* [TASK DIRECTIONS] From the data below, return the exact lines starting at the line containing "842x552 pixels." and ending at the line containing "Open the Djinn", both included, and nothing else.

* [SUPPLIED INFORMATION]

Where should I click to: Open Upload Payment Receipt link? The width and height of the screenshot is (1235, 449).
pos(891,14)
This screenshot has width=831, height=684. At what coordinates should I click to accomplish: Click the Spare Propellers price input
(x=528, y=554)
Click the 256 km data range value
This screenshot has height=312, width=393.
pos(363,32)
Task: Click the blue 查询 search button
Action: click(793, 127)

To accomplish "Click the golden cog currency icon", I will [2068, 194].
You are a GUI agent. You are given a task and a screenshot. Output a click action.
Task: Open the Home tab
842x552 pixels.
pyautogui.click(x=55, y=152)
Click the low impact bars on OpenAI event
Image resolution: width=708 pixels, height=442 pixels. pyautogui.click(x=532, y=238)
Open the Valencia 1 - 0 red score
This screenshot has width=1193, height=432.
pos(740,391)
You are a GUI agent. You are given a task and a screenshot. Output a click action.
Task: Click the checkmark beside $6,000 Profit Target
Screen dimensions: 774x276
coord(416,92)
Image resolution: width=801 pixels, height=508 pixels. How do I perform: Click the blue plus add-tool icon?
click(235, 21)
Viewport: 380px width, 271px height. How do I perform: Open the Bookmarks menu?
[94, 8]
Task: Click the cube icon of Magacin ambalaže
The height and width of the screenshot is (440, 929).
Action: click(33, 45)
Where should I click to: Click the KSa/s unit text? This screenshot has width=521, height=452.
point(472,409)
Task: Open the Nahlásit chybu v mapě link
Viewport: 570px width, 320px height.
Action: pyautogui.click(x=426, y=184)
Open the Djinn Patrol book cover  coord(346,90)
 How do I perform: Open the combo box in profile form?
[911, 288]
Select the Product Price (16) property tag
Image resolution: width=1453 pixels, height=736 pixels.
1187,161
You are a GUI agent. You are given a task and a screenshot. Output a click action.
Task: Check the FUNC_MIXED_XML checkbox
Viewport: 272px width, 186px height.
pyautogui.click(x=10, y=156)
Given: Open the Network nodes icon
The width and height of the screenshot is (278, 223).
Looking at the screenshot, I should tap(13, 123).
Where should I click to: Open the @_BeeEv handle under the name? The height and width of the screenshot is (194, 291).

* [ANSWER TO THIS TASK]
842x552 pixels.
pyautogui.click(x=55, y=152)
Click the low impact bars on OpenAI event
Image resolution: width=708 pixels, height=442 pixels. pyautogui.click(x=532, y=238)
Open the Valencia 1 - 0 red score
This screenshot has width=1193, height=432.
pos(740,391)
You are a GUI agent. You are given a task and a screenshot. Output a click action.
Task: Click the checkmark beside $6,000 Profit Target
Screen dimensions: 774x276
coord(416,92)
Image resolution: width=801 pixels, height=508 pixels. How do I perform: Click the blue plus add-tool icon?
click(235, 21)
Viewport: 380px width, 271px height. How do I perform: Open the Bookmarks menu?
[94, 8]
Task: Click the cube icon of Magacin ambalaže
The height and width of the screenshot is (440, 929).
Action: click(33, 45)
Where should I click to: Click the KSa/s unit text? This screenshot has width=521, height=452.
point(472,409)
Task: Open the Nahlásit chybu v mapě link
Viewport: 570px width, 320px height.
Action: pyautogui.click(x=426, y=184)
Open the Djinn Patrol book cover  coord(346,90)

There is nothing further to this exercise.